- **PROBLEM TO WORK ON**: Only an exact repeat of the listing, without its images, counts as the answer.

- **DATA TO USE**:
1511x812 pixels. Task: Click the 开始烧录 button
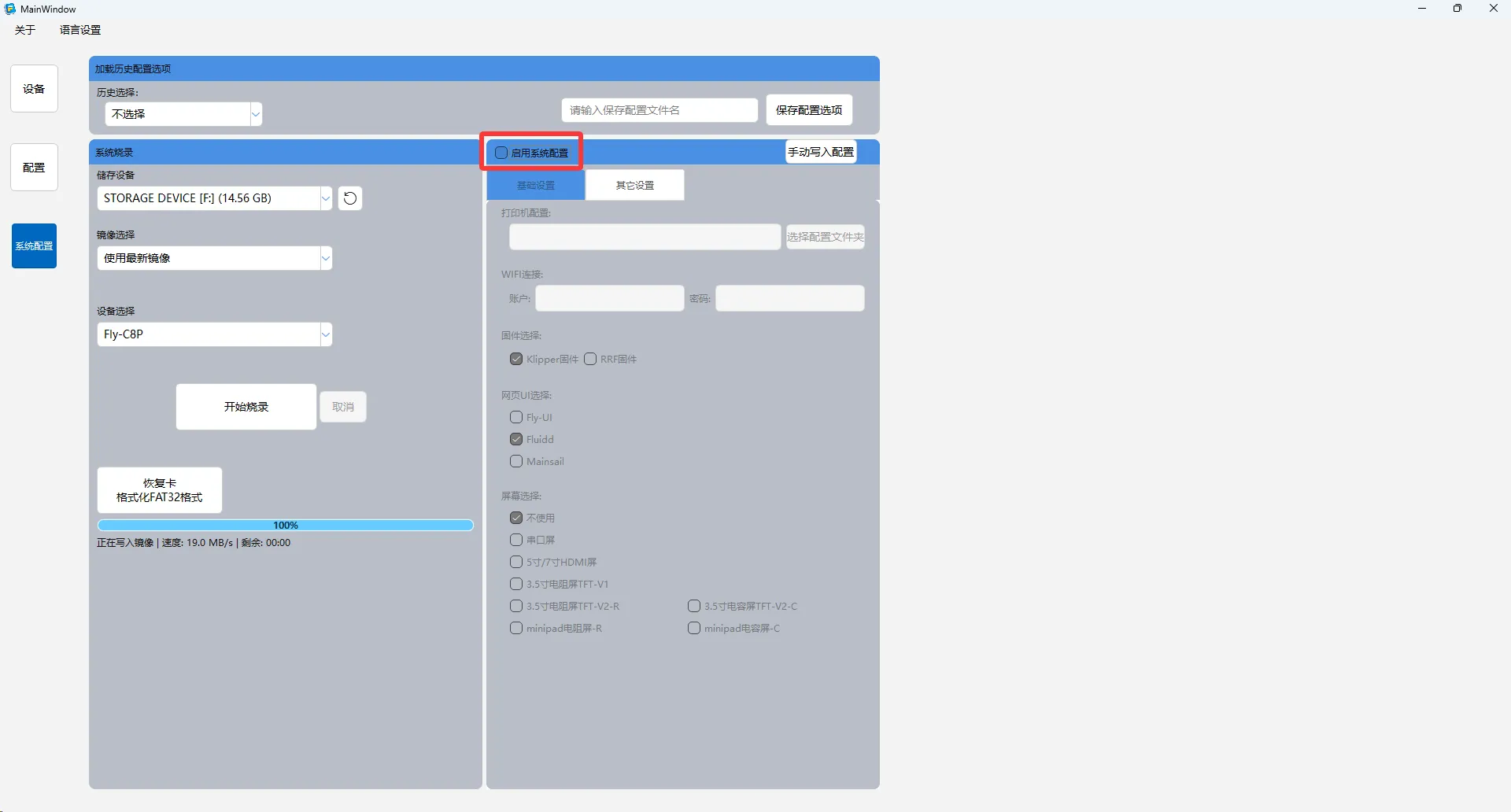pyautogui.click(x=246, y=407)
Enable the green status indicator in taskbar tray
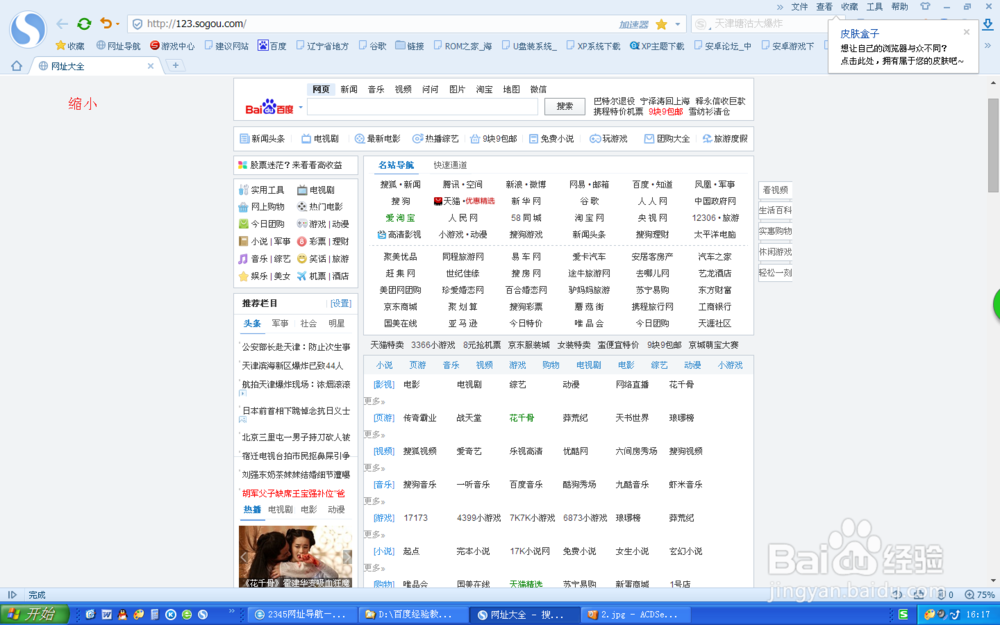 coord(902,612)
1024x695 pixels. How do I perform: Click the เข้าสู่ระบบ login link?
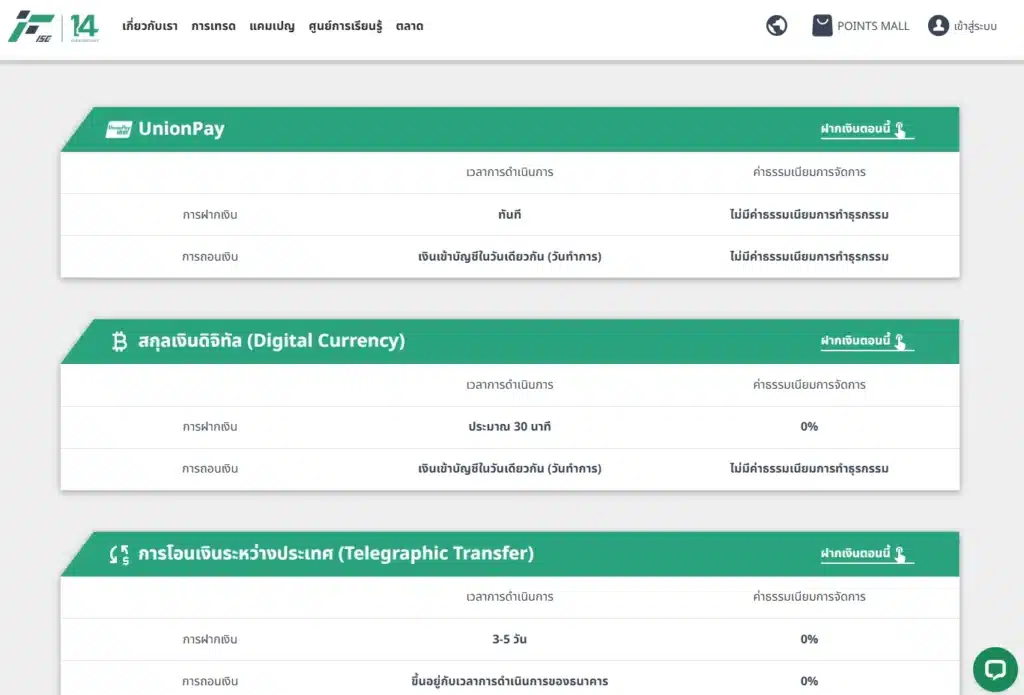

- **EXERCISE RESULT**:
1511x812 pixels. Task: Click the 开始烧录 button
pyautogui.click(x=246, y=407)
Enable the green status indicator in taskbar tray
 coord(902,612)
1024x695 pixels. How do I perform: Click the เข้าสู่ระบบ login link?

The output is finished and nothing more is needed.